Это была инсталляция Ая Вэйвэя — китайского художника, а также известного политического активиста (история Ая рассказывается ниже). Сначала семечки были доступны для тактильных ощущений: посетители могли ходить по ним и трогать их. Через день или пару дней кто-то сказал, что фарфоровая пыль может быть канцерогенной; тогда экспонат отгородили шнуром.
У каждой работы Ая есть история, которая связана с общественной ситуацией или протестом. История инсталляции в Тейт Модерн заключалась в том, что идея с семенами подсолнуха появилась во время культурной революции, когда Мао представлялся солнцем, а его приверженцы — подсолнухами, которые поворачиваются за вождем, куда бы он ни шел, купаясь в лучах его славы.
После выставки в Тейт Модерн Ай добавил новые значения. Во-первых, в его детские годы во время культурной революции считалось, что если у человека было много семечек, значит он — шишка в коммунистической партии. Во-вторых, семечки являются политическим заявлением об отношении правителей и управляемым народом в Китае. В третьих, в голодные годы при Мао семечки подсолнуха были одним из немногих источников пропитания.
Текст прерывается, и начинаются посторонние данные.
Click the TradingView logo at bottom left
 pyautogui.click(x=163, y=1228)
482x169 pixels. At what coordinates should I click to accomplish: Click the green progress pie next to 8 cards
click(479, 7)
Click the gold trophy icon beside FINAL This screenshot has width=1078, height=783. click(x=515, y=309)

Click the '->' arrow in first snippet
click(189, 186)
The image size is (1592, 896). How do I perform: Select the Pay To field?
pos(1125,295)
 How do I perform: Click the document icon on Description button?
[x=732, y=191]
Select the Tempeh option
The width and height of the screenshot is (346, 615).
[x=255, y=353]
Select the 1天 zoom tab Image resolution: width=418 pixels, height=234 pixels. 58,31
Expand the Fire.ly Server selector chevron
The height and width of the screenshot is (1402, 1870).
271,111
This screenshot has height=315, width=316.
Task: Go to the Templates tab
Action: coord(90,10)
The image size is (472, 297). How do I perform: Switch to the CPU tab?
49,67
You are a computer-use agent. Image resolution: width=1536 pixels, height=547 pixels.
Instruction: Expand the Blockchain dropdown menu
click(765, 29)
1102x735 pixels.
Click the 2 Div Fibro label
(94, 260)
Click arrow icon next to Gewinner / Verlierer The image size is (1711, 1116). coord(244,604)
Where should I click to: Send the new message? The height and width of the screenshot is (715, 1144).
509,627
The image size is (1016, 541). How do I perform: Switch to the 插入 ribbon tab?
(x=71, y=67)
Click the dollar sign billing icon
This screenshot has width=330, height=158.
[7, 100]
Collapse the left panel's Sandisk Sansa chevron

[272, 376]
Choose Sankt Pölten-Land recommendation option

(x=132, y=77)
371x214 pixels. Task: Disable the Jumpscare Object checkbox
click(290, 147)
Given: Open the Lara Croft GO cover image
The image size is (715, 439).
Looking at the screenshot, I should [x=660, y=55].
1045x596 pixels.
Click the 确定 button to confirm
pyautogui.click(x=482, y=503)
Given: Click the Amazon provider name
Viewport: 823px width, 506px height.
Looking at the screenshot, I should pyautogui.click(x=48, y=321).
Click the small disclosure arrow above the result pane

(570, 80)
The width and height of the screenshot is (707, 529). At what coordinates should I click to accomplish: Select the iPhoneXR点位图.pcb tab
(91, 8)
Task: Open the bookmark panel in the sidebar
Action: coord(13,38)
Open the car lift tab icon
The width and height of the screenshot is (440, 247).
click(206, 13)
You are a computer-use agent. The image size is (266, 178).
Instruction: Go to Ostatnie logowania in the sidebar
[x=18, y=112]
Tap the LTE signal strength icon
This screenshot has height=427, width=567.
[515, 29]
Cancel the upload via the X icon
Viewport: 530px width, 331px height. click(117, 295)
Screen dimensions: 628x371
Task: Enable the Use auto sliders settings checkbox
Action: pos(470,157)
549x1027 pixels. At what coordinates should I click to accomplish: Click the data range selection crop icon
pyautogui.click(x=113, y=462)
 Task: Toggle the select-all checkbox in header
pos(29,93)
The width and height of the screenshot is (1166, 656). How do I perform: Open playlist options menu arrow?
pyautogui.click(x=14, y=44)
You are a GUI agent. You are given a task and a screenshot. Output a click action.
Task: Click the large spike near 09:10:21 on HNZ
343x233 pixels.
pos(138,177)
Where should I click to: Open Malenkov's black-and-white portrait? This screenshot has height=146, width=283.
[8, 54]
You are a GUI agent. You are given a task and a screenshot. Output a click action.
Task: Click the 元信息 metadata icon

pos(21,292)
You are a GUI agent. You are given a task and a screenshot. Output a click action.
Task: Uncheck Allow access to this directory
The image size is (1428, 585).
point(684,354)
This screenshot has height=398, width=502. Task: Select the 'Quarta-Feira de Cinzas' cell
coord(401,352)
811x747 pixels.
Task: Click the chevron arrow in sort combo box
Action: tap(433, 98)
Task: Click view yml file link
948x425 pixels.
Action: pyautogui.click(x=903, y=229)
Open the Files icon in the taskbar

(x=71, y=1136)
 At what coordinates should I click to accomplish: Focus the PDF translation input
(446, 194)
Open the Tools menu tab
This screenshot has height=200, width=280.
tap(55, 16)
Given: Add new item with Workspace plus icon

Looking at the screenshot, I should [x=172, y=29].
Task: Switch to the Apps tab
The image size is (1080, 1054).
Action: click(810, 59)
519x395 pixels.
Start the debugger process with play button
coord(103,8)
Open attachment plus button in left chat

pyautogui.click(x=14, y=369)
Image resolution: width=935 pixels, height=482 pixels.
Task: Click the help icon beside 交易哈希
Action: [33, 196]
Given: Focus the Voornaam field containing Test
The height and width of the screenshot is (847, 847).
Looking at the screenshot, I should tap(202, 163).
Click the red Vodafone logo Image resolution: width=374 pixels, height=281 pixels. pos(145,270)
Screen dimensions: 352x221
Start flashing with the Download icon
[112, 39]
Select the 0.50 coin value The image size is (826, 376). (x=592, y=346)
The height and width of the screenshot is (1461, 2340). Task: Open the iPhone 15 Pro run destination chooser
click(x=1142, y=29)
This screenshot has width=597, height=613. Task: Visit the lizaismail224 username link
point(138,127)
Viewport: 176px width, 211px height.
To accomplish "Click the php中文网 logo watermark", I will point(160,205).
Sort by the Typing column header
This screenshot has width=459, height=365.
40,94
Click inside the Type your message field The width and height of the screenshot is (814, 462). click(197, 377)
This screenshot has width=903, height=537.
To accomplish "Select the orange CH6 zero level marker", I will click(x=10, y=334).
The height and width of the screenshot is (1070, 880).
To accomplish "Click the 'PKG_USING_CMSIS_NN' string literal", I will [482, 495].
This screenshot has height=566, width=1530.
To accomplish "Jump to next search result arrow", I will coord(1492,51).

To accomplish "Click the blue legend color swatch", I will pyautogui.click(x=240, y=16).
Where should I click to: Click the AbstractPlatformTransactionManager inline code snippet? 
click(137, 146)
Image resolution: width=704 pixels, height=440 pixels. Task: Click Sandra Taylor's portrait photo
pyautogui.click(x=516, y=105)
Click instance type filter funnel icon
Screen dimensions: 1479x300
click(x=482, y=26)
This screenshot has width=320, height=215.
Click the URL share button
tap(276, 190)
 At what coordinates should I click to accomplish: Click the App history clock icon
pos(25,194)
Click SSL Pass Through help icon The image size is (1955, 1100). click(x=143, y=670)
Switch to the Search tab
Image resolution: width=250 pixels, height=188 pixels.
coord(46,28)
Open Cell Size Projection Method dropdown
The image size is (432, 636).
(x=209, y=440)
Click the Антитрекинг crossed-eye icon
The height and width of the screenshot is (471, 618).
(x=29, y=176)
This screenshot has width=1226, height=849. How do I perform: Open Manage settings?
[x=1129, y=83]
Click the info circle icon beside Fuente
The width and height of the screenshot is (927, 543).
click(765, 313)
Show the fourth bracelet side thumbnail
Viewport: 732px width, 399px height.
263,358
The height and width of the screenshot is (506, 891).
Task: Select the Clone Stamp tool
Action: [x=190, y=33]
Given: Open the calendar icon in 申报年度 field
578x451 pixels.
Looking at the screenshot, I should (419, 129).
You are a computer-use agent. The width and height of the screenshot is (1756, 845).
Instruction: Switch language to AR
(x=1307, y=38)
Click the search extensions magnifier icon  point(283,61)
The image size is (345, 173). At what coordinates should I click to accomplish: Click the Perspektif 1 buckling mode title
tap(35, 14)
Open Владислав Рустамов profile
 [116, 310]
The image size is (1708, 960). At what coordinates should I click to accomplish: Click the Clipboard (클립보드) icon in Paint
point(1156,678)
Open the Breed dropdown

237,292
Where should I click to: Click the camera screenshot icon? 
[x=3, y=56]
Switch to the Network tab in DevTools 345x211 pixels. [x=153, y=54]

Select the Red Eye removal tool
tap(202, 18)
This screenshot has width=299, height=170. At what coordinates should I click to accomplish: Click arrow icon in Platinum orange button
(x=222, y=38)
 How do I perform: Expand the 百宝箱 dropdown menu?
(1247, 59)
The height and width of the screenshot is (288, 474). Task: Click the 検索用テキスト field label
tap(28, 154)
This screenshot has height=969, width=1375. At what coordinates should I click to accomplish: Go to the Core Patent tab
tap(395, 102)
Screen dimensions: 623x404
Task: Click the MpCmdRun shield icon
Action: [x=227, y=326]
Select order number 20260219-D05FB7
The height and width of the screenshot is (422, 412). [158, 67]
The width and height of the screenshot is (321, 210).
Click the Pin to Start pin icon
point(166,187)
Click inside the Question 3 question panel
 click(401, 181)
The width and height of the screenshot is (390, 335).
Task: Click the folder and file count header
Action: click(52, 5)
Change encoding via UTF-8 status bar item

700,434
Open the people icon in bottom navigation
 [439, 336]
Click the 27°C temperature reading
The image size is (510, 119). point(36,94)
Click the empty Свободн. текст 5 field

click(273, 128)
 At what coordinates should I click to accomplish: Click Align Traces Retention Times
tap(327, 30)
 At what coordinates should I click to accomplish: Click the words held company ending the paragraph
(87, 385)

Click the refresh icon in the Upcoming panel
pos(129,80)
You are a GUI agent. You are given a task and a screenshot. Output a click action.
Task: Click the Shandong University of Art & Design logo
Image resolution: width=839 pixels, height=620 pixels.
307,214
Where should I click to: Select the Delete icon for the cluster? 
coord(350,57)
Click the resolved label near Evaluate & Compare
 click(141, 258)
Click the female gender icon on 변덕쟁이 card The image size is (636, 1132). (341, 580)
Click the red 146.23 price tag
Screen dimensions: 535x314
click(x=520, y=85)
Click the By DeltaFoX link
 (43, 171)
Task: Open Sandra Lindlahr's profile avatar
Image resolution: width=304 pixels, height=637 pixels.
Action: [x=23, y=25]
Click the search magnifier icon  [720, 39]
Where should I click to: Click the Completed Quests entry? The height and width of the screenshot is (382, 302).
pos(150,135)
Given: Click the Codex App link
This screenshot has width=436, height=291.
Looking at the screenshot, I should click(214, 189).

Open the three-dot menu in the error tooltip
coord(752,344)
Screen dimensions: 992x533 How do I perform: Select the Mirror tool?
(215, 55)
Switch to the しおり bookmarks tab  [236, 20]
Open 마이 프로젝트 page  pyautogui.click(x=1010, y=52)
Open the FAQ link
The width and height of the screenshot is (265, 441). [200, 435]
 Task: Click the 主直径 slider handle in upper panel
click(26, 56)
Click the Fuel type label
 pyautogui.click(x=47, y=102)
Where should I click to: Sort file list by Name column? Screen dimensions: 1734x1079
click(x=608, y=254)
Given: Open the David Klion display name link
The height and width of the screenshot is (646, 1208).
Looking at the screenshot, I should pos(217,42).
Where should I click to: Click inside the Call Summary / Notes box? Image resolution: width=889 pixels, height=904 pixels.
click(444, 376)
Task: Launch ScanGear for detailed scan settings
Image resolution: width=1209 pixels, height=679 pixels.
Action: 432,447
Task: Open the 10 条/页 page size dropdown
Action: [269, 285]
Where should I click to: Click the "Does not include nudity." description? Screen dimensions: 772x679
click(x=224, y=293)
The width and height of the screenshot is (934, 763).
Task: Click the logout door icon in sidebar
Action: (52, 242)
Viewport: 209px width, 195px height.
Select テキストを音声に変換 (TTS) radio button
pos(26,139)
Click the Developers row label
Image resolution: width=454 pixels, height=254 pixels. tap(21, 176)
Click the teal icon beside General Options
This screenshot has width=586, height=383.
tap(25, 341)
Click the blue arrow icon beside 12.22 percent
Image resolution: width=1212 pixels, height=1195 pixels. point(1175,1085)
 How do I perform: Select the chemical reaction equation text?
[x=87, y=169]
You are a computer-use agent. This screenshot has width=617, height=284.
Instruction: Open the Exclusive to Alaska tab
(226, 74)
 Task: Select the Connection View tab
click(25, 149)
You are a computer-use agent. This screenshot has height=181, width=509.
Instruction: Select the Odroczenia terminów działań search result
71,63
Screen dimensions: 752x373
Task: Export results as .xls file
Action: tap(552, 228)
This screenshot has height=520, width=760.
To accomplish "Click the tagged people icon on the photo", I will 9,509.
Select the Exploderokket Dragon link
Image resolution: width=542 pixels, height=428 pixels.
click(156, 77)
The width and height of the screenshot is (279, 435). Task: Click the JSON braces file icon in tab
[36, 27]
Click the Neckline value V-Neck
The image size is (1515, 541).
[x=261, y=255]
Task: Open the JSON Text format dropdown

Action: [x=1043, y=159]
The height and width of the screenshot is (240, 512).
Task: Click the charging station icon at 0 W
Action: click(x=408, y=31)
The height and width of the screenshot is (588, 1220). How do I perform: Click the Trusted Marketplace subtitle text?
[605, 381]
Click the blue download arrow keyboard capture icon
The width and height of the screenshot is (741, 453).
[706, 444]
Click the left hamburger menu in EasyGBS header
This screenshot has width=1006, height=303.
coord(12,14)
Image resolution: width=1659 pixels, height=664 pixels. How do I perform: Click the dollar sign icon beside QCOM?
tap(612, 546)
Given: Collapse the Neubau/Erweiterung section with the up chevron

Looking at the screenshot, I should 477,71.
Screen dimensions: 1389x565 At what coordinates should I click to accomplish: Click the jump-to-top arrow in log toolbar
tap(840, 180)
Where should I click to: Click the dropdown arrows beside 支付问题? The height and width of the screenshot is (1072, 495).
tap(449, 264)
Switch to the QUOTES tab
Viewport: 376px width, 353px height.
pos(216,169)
В ноябре 2010 года Датская галерея Faurschou выставила на продажу 80-килограммовый мешок семечек за 300 тысяч евро (360 тысяч долларов). На ярмарке «Арт-Базель Майами» в ноябре 2010 года швейцарский дилер Урс Майле предложил две тонны семечек по цене 670 тысяч долларов за тонну. В феврале 2011 года первым лотом на аукционе современного искусства в лондонском отделении «Сотби» стала 100-килограммовая упаковка семян Ая с эстимейтом от 80 до 120 тысяч фунтов (120–180 тысяч долларов). После оживленной борьбы ставок семечки ушли с молотка за 349 тысяч фунтов (559 тысяч долларов), втрое больше эстимейта. Если посчитать по весу, то с этой ценой инсталляция Ая в Турбинном зале стоила бы около 150 миллионов фунтов (240 миллионов долларов). Если считать по цене 80-килограммового мешка из Faurschou, то семечки из Турбинного зала стоят гораздо дороже. После выставки галерея Тейт приобрела 8 миллионов из 100 миллионов семечек с инсталляции прямо у художника, сумма покупки не сообщается.